DNS propagation broken in newly-deployed systems #6951

Closed
davepacheco opened this issue Oct 29, 2024 · 1 comment · Fixed by #6956
Closed

DNS propagation broken in newly-deployed systems #6951

davepacheco opened this issue Oct 29, 2024 · 1 comment · Fixed by #6956
Assignees

Comments

@davepacheco
Copy link
Collaborator

tl;dr: It looks like #6794 changed RSS such that the initial internal DNS configuration has the wrong port number in the SRV records for the internal DNS servers. Since DNS propagation relies on these records, DNS propagation doesn't work, which unfortunately makes it hard to fix a system that has this problem.
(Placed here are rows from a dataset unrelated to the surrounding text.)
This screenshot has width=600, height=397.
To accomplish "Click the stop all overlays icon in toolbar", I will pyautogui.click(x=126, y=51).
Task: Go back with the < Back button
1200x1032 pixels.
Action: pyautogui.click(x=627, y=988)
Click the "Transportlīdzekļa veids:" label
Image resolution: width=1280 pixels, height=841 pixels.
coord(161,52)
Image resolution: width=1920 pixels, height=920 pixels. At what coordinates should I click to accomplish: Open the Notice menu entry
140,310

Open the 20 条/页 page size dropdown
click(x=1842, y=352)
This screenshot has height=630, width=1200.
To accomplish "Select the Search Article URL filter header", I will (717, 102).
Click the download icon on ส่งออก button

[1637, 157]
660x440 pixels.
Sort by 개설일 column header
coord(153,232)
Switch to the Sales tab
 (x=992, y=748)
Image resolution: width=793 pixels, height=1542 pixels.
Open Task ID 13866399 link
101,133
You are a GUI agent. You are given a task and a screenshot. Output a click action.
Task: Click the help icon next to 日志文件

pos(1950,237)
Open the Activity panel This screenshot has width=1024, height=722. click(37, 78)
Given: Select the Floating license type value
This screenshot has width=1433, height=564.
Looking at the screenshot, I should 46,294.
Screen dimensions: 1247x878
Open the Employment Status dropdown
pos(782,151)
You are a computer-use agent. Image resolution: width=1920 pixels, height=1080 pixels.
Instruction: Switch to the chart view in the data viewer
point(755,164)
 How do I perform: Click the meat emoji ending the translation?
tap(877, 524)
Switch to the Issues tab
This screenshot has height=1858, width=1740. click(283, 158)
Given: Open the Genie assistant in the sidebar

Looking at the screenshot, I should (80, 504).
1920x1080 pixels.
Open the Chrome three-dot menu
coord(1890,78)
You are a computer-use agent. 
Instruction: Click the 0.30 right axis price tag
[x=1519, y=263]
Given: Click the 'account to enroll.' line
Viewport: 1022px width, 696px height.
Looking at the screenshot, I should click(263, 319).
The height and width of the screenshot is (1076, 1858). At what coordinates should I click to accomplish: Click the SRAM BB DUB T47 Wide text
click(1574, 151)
I do not believe this can ever affect systems deployed prior to #6794, which includes dogfood, colo, and all existing customer systems.


@andrewjstone reported in chat that while testing #6950 (which has minimal changes from "main" for the purpose of this ticket), he had code that was trying to look up newly-added clickhouse admin DNS records, but they weren't found, even though Reconfigurator had written them to DNS. He was seeing:

22:15:09.033Z WARN 80018545-6637-4afa-aaec-bc1f4e7a00f9 (ServerContext): Failed to lookup ClickhouseAdminKeeper in internal DNS: no record found for Query { name: Name("_clickhouse-admin-keeper._tcp.control-plane.oxide.internal."), query_type: SRV, query_class: IN }. Is it enabled via policy?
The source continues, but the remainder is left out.